Indeed, an added safeguard is put in place which will require Local Authorities (in setting the level of the levy) to generate enough income to provide at least as many affordable homes as the developer contribution regime it replaces – which is just as well as the current system delivers around half of the nation’s affordable homes! So there are two immediate ‘levelling up issues’ here.
Firstly, without doing the sums, it stands to reason that there will be a geographical imbalance in the level of the levy generated in different parts of the country, with higher value areas (largely in London and the South East) generating the highest levels of funding to provide vital infrastructure, in exactly the same way as is currently the case. Under the current system, over 50% of pre-pandemic developer contributions were generated in London and the South East, contrasting with 15% across the whole of the North.

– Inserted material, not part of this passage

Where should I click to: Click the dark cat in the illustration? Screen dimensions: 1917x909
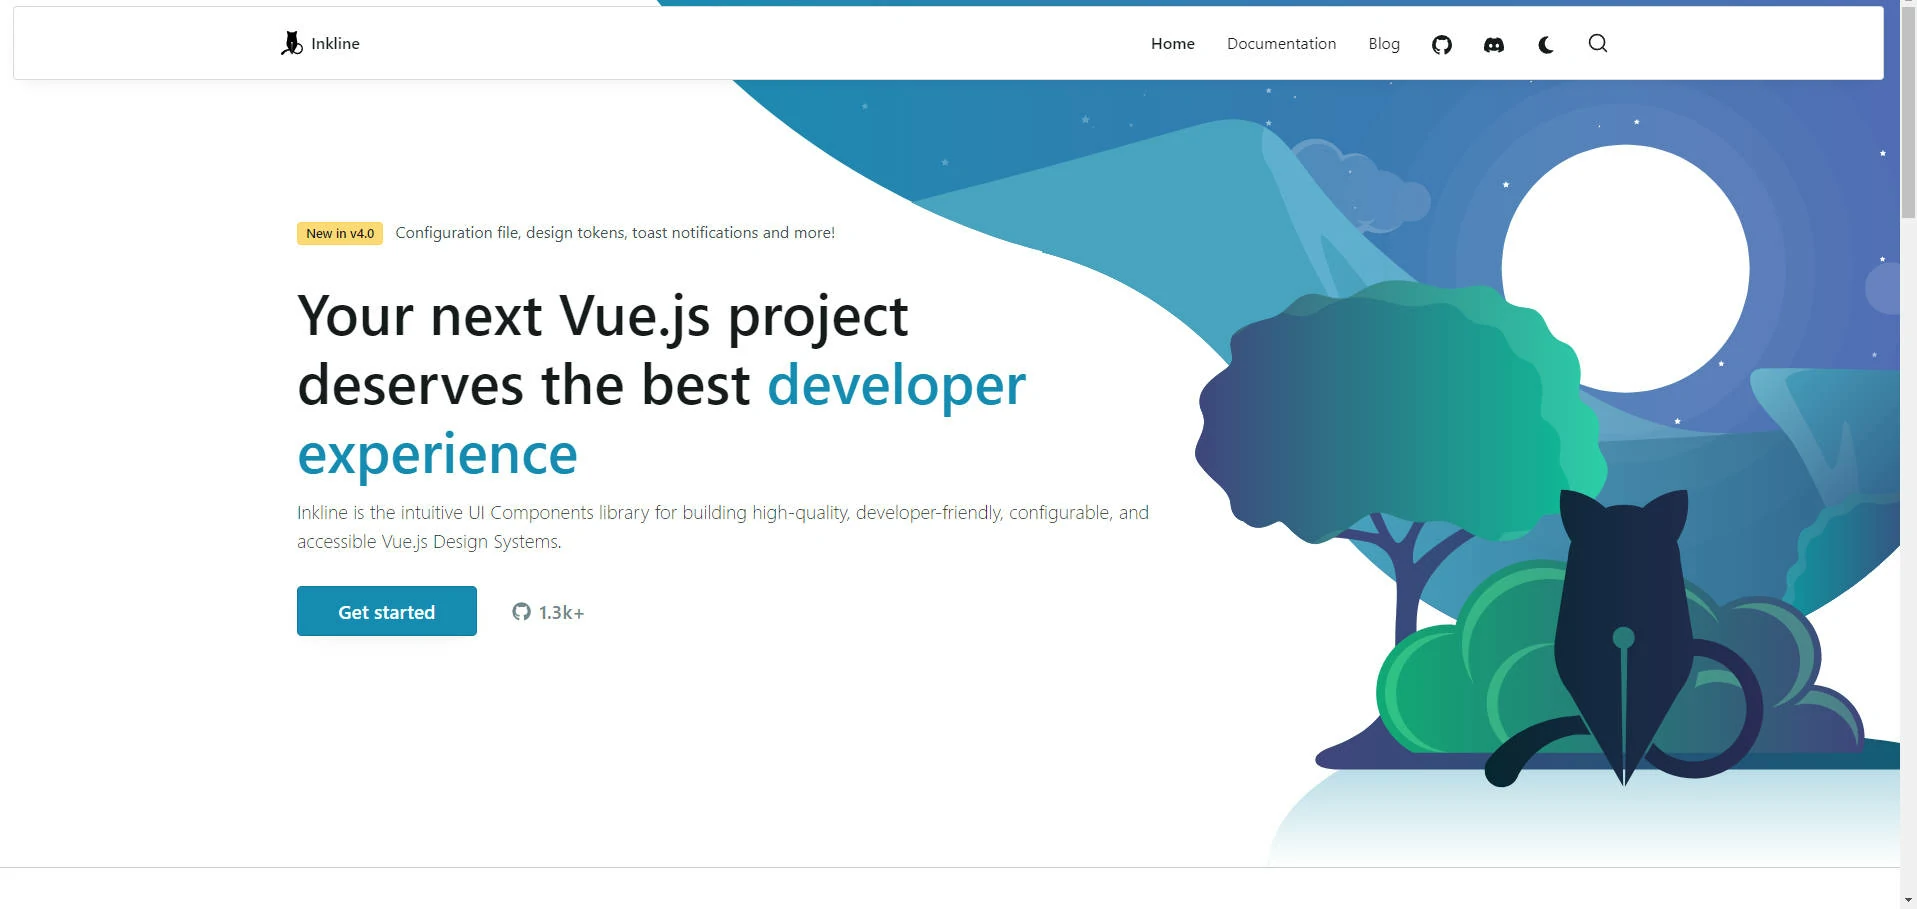pyautogui.click(x=1620, y=620)
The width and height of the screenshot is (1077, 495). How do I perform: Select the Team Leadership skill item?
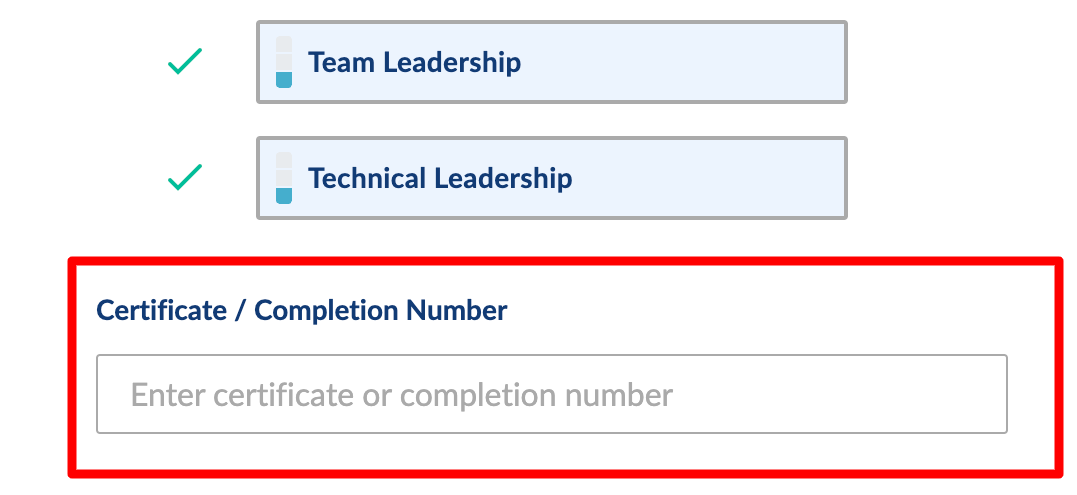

There is little reason to believe this won’t be replicated, at least until the country has been levelled up – a vicious circle. A lot has been written about the ‘Matthew effect’, the concept that “for to everyone who has, will more be given”. Or putting it another way, those parts of the country least in need of levelling up, get the lion’s share of the dosh!
Secondly, whilst there is at least the assurance that the new levy will have to be set at a level which will deliver the same amount (or more) of affordable housing as provided under the regime it replaces (good nationally), in applying this test locally, all it will do is guarantee that past patterns of geographical provision are replicated.
Forgive me, but I thought levelling up was about turning these on their head, so that the gap between economic growth (and the housing offer needed to support it) begins to narrow rather than widen. And the Levelling Up White Paper itself seems to agree, saying “we will also scrap the 80/20 funding rule that focused investment in Greater London, and instead invest in more homes in the North and Midlands to relieve pressure on the South East”. But this isn’t going to help.
So what is the solution? At Homes for the North we have commenced a piece of work which will explore this issue and look for some practical changes that can be made as the legislation and associated regulations pass through Parliament. Should local authorities be compelled to identify the level of housing (and affordable housing) needed to support their levelling up ambitions and enshrine them in their local plans? Does there need to be a mechanism to redistribute at least some of the income generated through the levy? Or should Homes England be required to distribute their own funding to help local authorities meet their levelling up ambitions, taking account of the uneven impact of the levy?
We don’t yet have the answers, but surely these are the legitimate questions we should all be asking.